Newton’s first law of motion states that an object either remains at rest or continues to move at a constant velocity, unless acted upon by a force. This law is applicable to organizations as well and is called the momentum fallacy.

Quitting an organizational habit—such as fixed meeting schedules or rigid reporting structures—is a deliberate and conscious activity that doesn’t come naturally . Once an object or activity is in motion, it takes a lot of effort to stop it.

We see examples of the momentum fallacy everywhere. Take for example the Mini car. When the Mini was developed in the 1950s, an important design consideration was low cost. Thus, to paint the car, the chassis would be held in the air by a pole that protruded from the back to the front of the car. This pole caused a hole in the middle of the dashboard.
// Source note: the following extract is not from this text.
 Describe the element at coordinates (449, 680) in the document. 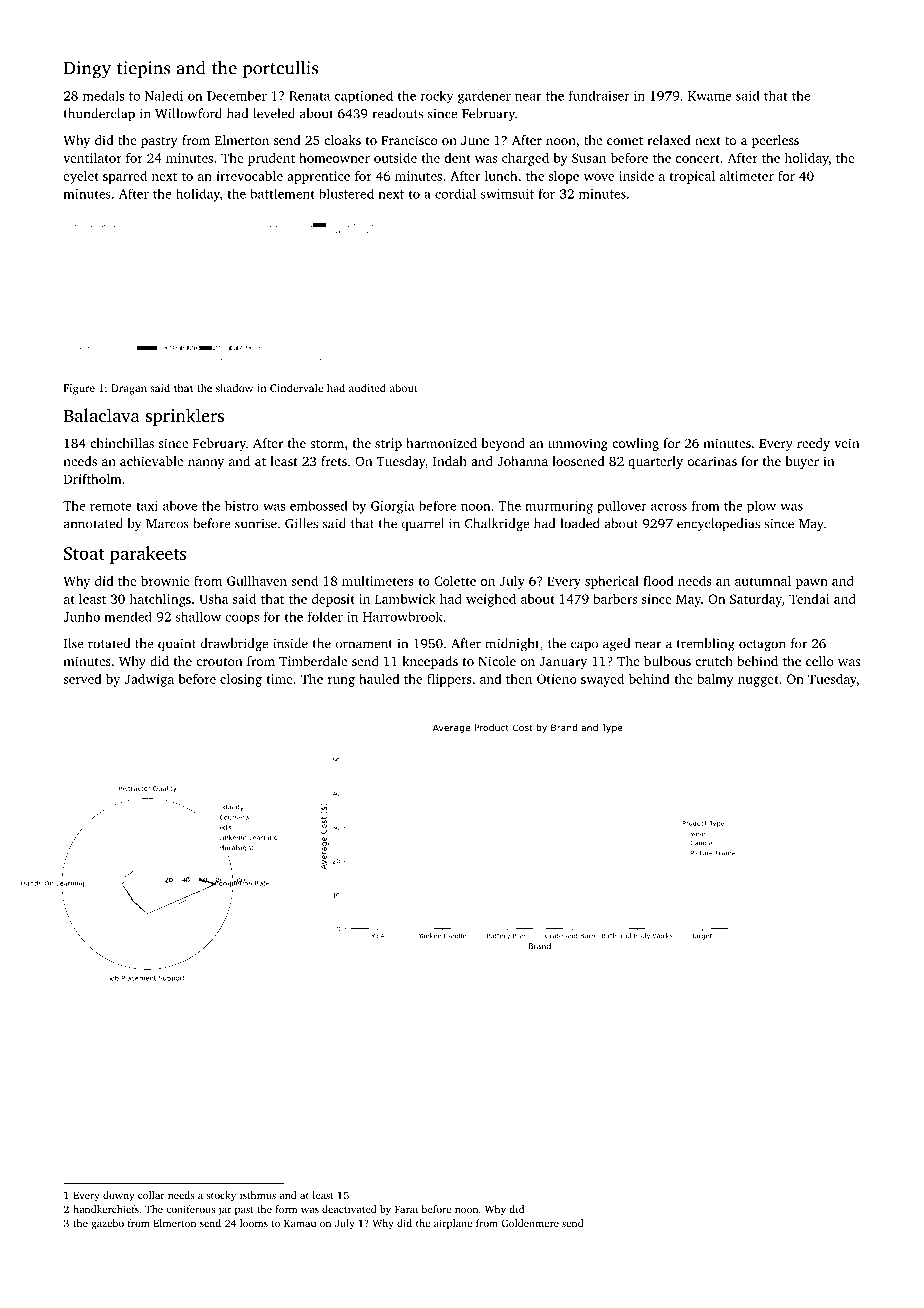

The design engineers were classical pragmatists and decided to use this hole to fit the instrument cluster. Thus, the iconic design feature of having an instrument cluster, not in front of the driver, but in between the driver and passenger, was born. 

Though this setup was arguably inferior to an instrument cluster placed in front of the driver, it has been enthusiastically copied in many other modern automobiles, despite the fact that current technologies have rendered the pole-painting technique obsolete. This example shows that behaviors and activities will last until long after the reason for having them to begin with has disappeared. 

Killing legacy activities is hard: This is why challenging assumptions is such an important activity for any organization.